While they are soaking she can prepare her stuffing as follows: Mix together a few breadcrumbs, a little minced bacon, a little sage, and a chopped onion; add a well beaten egg, and stuff the bodies of the pigeons with this, fastening up securely so that none of it escapes to be lost in the pot. Finally, lift the birds out of the wine, lay them, carefully stuffed, in a deep casserole dish or stewpan, and cover with a pint of good gravy. Let them simmer for an hour when they will be tender and delicious. They may then be sent to table, with the gravy thickened, or they may be further improved by lifting them from the stewpan, draining them free from gravy, egg and breadcrumbing them, and baking them in the oven for about ten minutes. Butter should be used for basting purposes, or their delicate flavour will be spoiled. Again return the pigeons to the gravy, which must be so reduced in quantity that it does not touch their breasts, otherwise the raspings will be soggy. Allow all to almost reach simmering point, and to remain at that for half an hour. Serve with red currant jelly.

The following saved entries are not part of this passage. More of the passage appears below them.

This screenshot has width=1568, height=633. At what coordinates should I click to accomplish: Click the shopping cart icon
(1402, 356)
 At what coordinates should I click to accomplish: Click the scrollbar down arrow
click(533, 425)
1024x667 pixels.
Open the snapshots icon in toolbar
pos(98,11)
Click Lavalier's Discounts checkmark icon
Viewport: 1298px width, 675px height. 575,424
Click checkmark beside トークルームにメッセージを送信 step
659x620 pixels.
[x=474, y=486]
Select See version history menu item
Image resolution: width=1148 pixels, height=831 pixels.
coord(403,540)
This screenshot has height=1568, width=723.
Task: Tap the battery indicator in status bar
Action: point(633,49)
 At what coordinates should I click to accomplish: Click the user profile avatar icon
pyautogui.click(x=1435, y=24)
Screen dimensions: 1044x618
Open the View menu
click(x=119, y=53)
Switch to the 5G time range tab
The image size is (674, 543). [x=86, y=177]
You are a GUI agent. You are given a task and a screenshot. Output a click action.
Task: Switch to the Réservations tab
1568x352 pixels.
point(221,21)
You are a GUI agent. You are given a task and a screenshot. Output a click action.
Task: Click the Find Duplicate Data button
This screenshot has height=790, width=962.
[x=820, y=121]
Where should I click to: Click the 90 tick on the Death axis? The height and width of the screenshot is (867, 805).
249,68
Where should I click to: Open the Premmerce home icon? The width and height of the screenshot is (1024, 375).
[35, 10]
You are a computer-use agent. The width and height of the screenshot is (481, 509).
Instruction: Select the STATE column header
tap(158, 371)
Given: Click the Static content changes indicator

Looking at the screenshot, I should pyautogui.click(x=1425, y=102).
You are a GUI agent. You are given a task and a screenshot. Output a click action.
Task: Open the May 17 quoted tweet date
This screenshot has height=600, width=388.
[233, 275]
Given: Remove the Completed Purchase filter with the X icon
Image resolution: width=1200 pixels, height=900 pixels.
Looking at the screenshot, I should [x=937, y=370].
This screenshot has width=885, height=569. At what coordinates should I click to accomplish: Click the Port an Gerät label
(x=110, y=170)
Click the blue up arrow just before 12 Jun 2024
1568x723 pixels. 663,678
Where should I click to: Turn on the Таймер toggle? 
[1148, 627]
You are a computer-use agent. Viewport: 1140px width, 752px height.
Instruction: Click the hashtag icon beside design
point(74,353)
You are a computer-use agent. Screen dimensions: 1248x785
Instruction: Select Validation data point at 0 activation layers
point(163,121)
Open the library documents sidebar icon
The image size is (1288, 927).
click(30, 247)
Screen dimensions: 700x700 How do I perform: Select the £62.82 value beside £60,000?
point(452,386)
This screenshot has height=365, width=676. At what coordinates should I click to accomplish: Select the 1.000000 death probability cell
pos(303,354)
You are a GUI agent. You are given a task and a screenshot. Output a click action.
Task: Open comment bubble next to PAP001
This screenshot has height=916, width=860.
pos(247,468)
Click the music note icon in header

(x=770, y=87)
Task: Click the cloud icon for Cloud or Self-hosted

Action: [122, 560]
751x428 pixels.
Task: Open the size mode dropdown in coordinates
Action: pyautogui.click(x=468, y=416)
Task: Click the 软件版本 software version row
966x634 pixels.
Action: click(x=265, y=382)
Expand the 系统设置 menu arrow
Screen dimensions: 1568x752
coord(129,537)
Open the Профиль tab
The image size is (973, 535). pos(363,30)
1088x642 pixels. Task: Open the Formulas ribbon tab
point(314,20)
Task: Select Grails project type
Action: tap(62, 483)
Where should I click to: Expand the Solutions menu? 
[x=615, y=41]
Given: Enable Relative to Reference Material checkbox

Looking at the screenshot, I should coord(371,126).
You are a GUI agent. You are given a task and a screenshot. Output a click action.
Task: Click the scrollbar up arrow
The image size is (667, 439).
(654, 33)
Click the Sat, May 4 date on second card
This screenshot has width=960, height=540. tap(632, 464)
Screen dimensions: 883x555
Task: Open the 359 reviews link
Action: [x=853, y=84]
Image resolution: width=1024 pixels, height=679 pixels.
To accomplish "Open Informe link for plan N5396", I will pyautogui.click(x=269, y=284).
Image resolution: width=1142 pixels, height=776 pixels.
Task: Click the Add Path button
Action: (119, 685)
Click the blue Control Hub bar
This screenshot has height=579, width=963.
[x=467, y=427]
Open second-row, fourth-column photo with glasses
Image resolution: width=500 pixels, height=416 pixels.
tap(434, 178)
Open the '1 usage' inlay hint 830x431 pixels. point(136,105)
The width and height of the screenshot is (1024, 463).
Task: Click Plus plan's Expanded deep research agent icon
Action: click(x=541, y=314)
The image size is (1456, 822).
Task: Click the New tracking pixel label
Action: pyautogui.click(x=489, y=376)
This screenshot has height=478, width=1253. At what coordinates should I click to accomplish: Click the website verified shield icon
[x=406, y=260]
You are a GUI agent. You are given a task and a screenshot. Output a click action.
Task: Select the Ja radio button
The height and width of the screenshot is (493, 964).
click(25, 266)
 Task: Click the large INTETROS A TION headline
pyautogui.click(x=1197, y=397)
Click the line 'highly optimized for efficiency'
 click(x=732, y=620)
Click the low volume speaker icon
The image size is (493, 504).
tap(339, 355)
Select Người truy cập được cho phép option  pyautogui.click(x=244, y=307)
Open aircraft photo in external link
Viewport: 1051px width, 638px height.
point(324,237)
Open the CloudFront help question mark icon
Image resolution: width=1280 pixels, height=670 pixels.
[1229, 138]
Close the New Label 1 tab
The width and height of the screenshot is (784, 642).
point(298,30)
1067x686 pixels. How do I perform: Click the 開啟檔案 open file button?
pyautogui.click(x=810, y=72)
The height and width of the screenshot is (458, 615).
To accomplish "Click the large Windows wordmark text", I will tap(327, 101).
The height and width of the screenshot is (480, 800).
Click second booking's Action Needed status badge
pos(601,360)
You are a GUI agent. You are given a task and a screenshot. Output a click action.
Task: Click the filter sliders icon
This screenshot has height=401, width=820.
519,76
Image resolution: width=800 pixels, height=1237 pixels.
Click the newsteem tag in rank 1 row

The above recipe gives a dish that is particularly tempting to an invalid’s appetite. Moreover, it is a very nourishing and stimulating dish. But, if it be objected that the flavour of wine is too strong, the birds need not be soaked in wine, but merely a table spoonful or so added to the gravy.
To roast pigeons, prepare them with a stuffing like the one just named, or try one made with a few breadcrumbs, a little butter, pepper and salt to taste, and some chopped parsley. This is suitable for those who dislike the onion flavouring. Put a ball of this stuffing or forcemeat inside each bird, and make it secure. Truss firmly with the legs forward, the wings to the side, and points turned over the back, and pass string round the skewers. Baste with butter or lard, and cook in a strictly moderate oven, covering them with a piece of grease-proof paper. They will take about 20 minutes to cook. Serve with plenty of good gravy and red currant jelly.
The pigeon ranks neither as game nor as poultry. One must just count it as bird, and its mission on the diet list to relieve monotony, and particularly to furnish a delicate and nourishing food for those unable to digest sterner stuff. For the rest, it may become either game or poultry, according to the treatment the cook metes out to it. Jugged it suggests hare, stewed it may imitate ptarmigan, or roast it may pass in the same category as chicken. However, grilled it remains plain bird – or pigeon – of no set class at all.
To prepare pigeons for the griller, first split the birds down the back, and flatten them out with a tight rolling pin or cutlet “bat.” Skewer into shape. Then brush them over with butter, season with pepper and salt, and grill for from 15 to 20 minutes, turning frequently. Serve with mushroom or tomato sauce.
In England and the northern hemisphere the average housewife, with the strictly limited purse, may be in no better position than her sister in Australia as regards choice of foods. But the better to do housekeeper appears to be infinitely richer as regards power to choose. She may buy game and birds we in Australia know little of. We have hare, and wild duck; yes, and quail and pigeons. But just dip into any English cookery book, ancient or modern. You will find there the cook is informed how to deal with larks, black cock, grouse, partridge, ortolans, pheasant, snipe, venison, widgeon, woodcock, etc. Such things would strangely embarrass the average Australian cook, who often enough is perplexed how to deal with pigeon, wild duck, quail, and those very queer things, muttonbirds.